Je nach Zweig der sozialen Sicherung hat eine Finanzierung über Beiträge aus unserer Sicht auch weitere Vorteile gegenüber einem staatlichen System. Innerhalb ihres solidarischen Rahmens würden z.B. alle Krankenversicherer – gesetzliche und private - unter einheitlichen Wettbewerbsbedingungen um die Versorgung aller BürgerInnen konkurrieren. Das ist gut für die Qualität, die Wirtschaftlichkeit und die Angebotsvielfalt in unserem Gesundheitswesen.
Wir wollen allerdings die Basis für die Erhebung der Beiträge grundlegend verändern, z.B. mit unserem Konzept der Bürgerversicherung: Alle BürgerInnen - auch BeamtInnen, Abgeordnete und Selbstständige - sollen Mitglieder der Bürgerversicherung werden. Alle Einkunftsarten – auch Vermögenseinkommen, Gewinne und Mieteinkünfte – in die Finanzierung der Krankenversicherung einbezogen werden.
Das macht die Finanzierungsbasis der solidarischen Gesundheitsversorgung nachhaltiger, indem die Krankenversicherung aus ihrer einseitigen Anbindung an die Einkommen aus abhängiger Beschäftigung gelöst wird und mit Gewinn- und Vermögenseinkommen auch die Einkommensarten herangezogen werden, deren Anteil am Sozialprodukt wächst.

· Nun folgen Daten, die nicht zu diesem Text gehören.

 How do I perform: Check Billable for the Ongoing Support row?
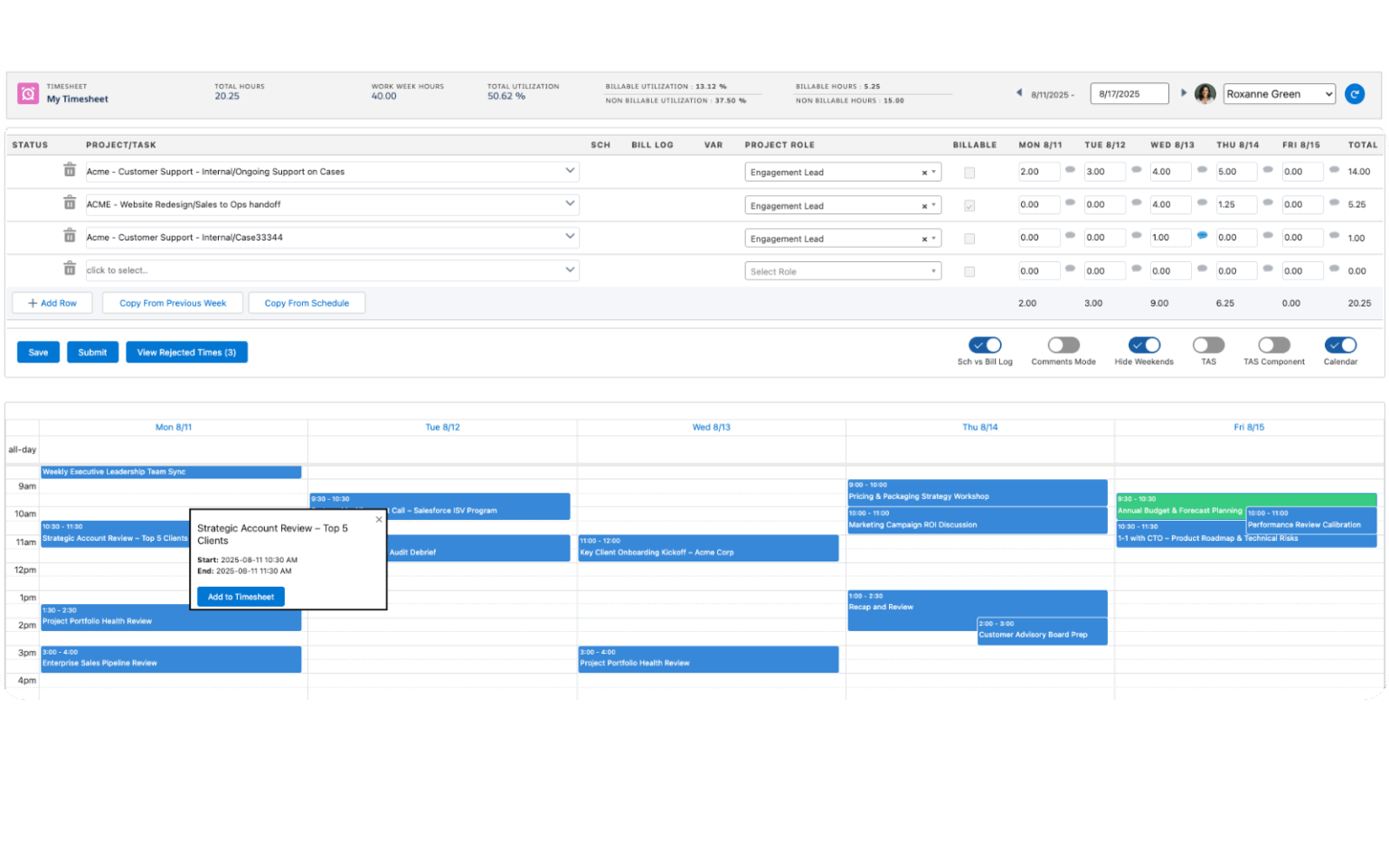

Zudem würde ein günstigerer Rahmen für Wettbewerb entstehen. Innerhalb ihres solidarischen Rahmens würden alle Krankenversicherer – gesetzliche und private - unter einheitlichen Wettbewerbsbedingungen um die Versorgung aller BürgerInnen konkurrieren. Das wäre gut für die Qualität, die Wirtschaftlichkeit und die Angebotsvielfalt in unserem Gesundheitswesen.